You can experiment with the positioning of the gates and increase or decrease the numbers. You can also take the challenge of implementing a game with random positioning and number of gates.

Note that the names gate, gatea, gateb, gatec as well as the names of the instances of the flag and forbidden instances are never used again. Instead, the gates are referenced as elements of the gates array.

Here is the code for Makegate, the function that will construct (build) a gate instance. A gate is defined by a number, unique for each gate, a vertical (y) position, and two horizontal (x) positions indicating the position for each flag.

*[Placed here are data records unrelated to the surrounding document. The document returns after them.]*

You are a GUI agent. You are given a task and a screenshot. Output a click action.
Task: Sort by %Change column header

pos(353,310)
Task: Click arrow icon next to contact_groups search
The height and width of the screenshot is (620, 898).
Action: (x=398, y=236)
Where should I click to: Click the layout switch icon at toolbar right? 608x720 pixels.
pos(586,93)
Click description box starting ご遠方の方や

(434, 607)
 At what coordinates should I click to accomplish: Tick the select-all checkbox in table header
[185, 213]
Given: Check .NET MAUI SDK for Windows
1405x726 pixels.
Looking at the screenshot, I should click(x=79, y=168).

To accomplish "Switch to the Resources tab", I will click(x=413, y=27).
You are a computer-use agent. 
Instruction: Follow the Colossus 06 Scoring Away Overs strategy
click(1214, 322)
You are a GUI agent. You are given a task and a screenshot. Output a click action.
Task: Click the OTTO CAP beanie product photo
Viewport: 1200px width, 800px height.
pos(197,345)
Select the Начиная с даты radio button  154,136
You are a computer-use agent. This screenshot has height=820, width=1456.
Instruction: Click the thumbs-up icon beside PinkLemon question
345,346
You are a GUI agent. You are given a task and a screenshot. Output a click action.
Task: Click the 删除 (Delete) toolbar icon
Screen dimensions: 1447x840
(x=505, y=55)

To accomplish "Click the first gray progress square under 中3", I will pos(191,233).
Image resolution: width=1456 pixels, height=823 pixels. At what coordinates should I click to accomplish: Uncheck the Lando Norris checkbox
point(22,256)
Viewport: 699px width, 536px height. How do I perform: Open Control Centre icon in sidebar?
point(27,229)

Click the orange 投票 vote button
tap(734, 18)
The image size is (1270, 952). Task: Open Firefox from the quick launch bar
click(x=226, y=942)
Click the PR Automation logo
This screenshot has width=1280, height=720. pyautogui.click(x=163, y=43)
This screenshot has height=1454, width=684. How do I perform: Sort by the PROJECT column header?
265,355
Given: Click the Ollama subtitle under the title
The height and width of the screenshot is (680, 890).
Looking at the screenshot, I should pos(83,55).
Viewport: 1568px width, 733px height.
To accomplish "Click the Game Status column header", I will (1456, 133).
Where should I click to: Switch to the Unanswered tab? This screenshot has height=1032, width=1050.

function Makegate(i, ypos, x1pos, x2pos) { / Function header. Parameters hold index of gate and the positions of gate: one y value and 2 x values.
nl++; / Increment level variable
var fln; / Will hold generated instance name for left flag
var frn; / … right flag
var fbl; / … left forbidden region
var fbr; / … right forbidden region
fln = "flagleft" + i; / Create names
frn = "flagright" + i;
fbl = "fbleft" + i;
fbr = "fbright" + i;
flag.duplicateMovieClip(fln,nl++); / Create the left flag clip by duplicating the flag instance (held off stage)
flag.duplicateMovieClip(frn,nl++); / …. Right flag
forbidden.duplicateMovieClip(fbl,nl++); / Create the left forbidden region by duplicating the forbidden region instance held off stage
forbidden.duplicateMovieClip(fbr,nl); / ….left forbidden region
_root[fbl]._visible = false; / Make the left forbidden region invisible
_root[fbr]._visible = false; / Make the right forbidden region invisible
this.items = new Array(); / Make this object (the gate) have a property named items that is an array
this.items[0] = _root[fln]; / Make the 0th element point to the fln instance
this.items[1] = _root[frn]; / Make the 1st element point to the frn instance
this.items[2] = _root[fbl]; / Make the 2nd element point to the fbl instance
this.items[3] = _root[fbr]; / Make the 3rd element point to the fbr instance
for (i=0; i<4; i++) { / Use loop to position all 4 elements in y to the ypos value that was an argument to the call of Makegate
this.items[i]._y = ypos;
}
this.items[2]._y -= 20; / Adjust the forbidden regions slightly
this.items[3]._y -= 20;
this.oldy = ypos; / Add a property to this object called oldy and save the ypos in it.
this.oldx1 = x1pos; / Add a property to this object called oldx1 and save x1pos in it.
this.oldx2 = x2pos; / Add a property to this object called oldx2 and save x2pos in it.
this.items[0]._x = x1pos; / Set the x values according to the arguments: left flag
this.items[1]._x = x2pos; / … right flag
this.items[2]._x = 0; / Make left forbidden region start at the left of the stage (0)
this.items[2]._width = x1pos-20; / Adjust the width of the left forbidden region to be close but not quite at the left flag.
this.items[3]._x = x2pos + 20; / Set the right forbidden region to start just past the right flag
this.items[3]._width = courseA._width - (x2pos+20); / Adjust the width to reach to the right edge of the course.
}

The global variable nl is used to make sure that the new movie clip instances are created on distinct levels so one does not displace a previous one. Notice also that once a movie clip instance is created using the duplicateMovieClip method it can be referenced using _root[name].